Saturday, January 19, 2013

5 Steps to Improve Your Java App’s Performance with New Relic



Overview


The New Relic is a must-have tool when it comes to tuning and monitoring your java web application. The plugin is trivial to install on your application server and once your application is deployed and your app server restarted to take effect, you will quickly have access to a very informative dashboard (see Figure 1). Although the New Relic allows you to monitor different stacks – Servers, Applications, Transactions and Real-time user experience monitoring, while all the stacks are equally important, we’ll be focusing on the Application stack. I will also briefly explain the Transactions stack as this is a new feature that fits well for our tuning purpose.

Application Stack - Dashboard view


The Applications stack in the dashboard displays the applications that are deployed. On the right hand side recent events are displayed. These are important as they list out Alert notifications which are based on customizable parameters, Apdex score which is based on application’s throughput and is also customizable, Critical problems such as Error rate, Downtime and any recent activities performed on the dashboard such as updating application settings. Clicking on any of these notifications will allow you to drill down to view detailed, graphical reports. We should now click on the application name (OPD) in order to set performance monitoring parameters and analyze them.
——————————
WHAT THIS EXERCISE ASKS:
[a] Answer these questions using the New Relic article:
(i) Which stack does the article say it will focus on?
(ii) What is the Apdex score based on?
(iii) What application name should be clicked to set performance monitoring parameters?
[b] Reproduce word for word the stretch of the New Relic article from "The Applications stack" through "and analyze them.".
[c] Carry the New Relic article forward, picking up right after its last sentence.
The items further down are separate material, unrelated to the New Relic article.

DATASET EXTRACT:
——————————
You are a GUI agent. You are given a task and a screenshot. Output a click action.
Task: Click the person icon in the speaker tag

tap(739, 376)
——————————
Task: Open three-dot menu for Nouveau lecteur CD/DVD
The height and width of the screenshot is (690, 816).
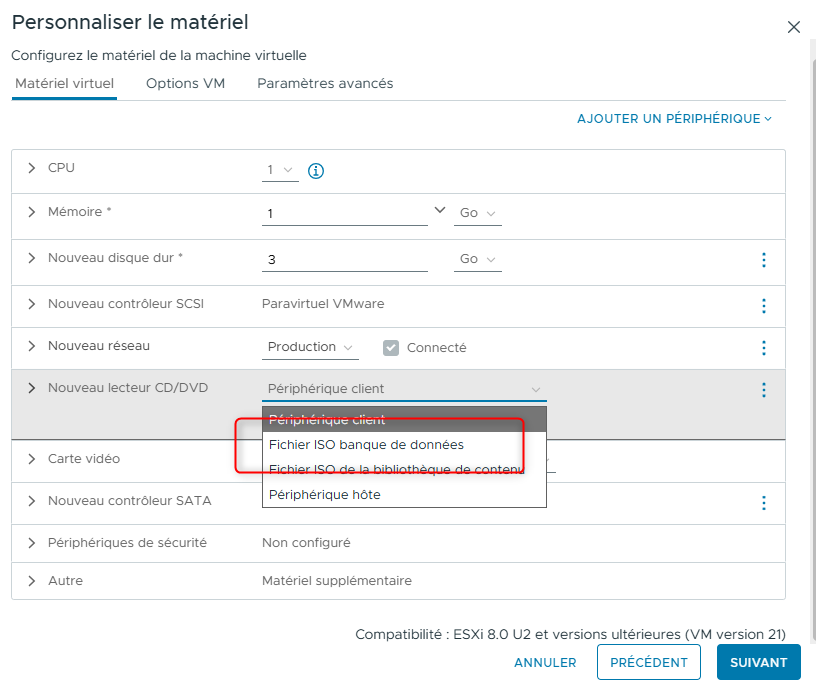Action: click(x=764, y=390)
——————————
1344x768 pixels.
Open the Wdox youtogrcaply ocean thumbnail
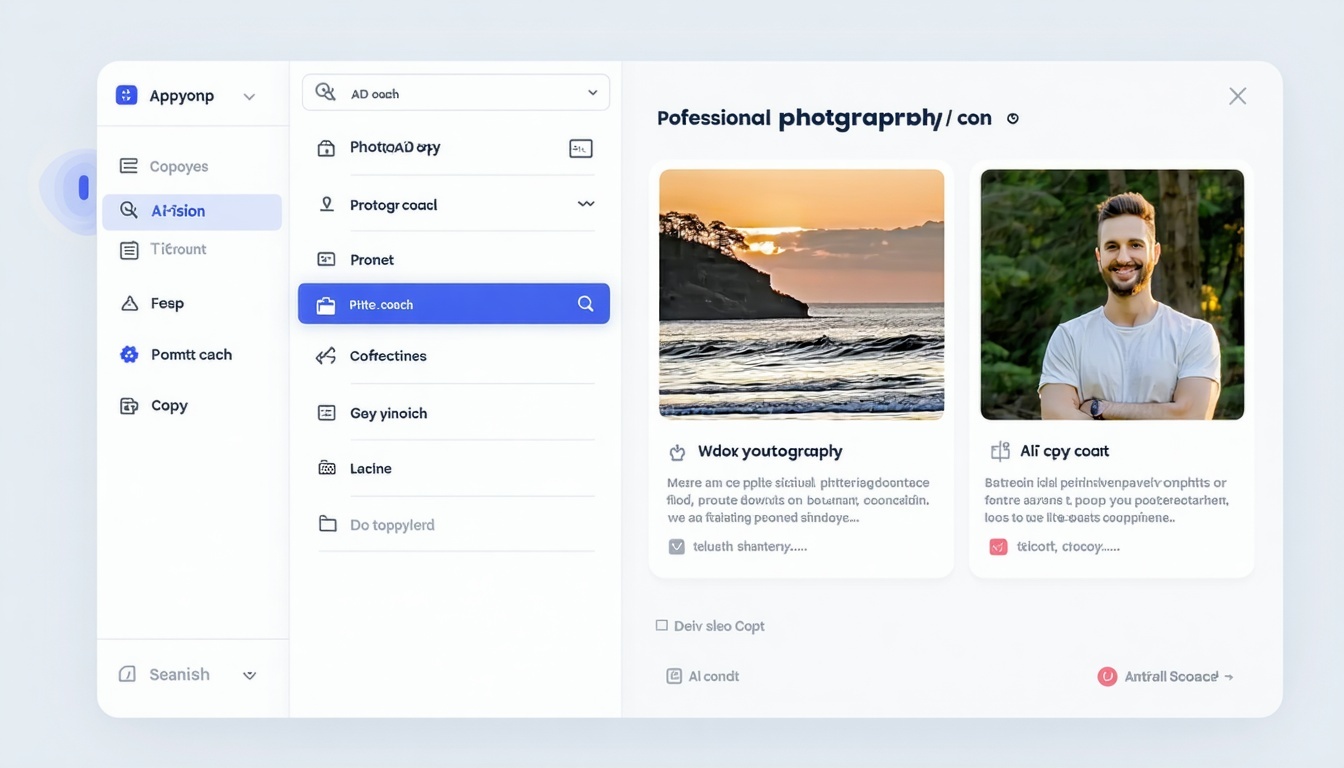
——————————
ANSWERS FOR THE TASKS:
[a]
(i) The Application stack.
(ii) The application's throughput.
(iii) OPD.

[b]
The Applications stack in the dashboard displays the applications that are deployed. On the right hand side recent events are displayed. These are important as they list out Alert notifications which are based on customizable parameters, Apdex score which is based on application’s throughput and is also customizable, Critical problems such as Error rate, Downtime and any recent activities performed on the dashboard such as updating application settings. Clicking on any of these notifications will allow you to drill down to view detailed, graphical reports. We should now click on the application name (OPD) in order to set performance monitoring parameters and analyze them.

[c]
Dashboard

Figure 1: Dashboard View of Sample Web Application – OPD



Tuning the Application


All of our work for this tutorial is managed under the Monitoring tab. The 5 steps we will be focusing on are –

i.            Database operations – operations that are most time consuming.

ii.            Web transactions – APDEX most dissatisfying.

iii.            Profiling JVM – CPU burn broken down by web requests.

iv.            External Services - Total Response time of external services.

v.            Transactions – Closely monitor ‘key’ web transactions with more precision.

Please note that I have selected only one of the many tuning parameters available on each of the tuning steps.  The last step is found under the Transactions stack.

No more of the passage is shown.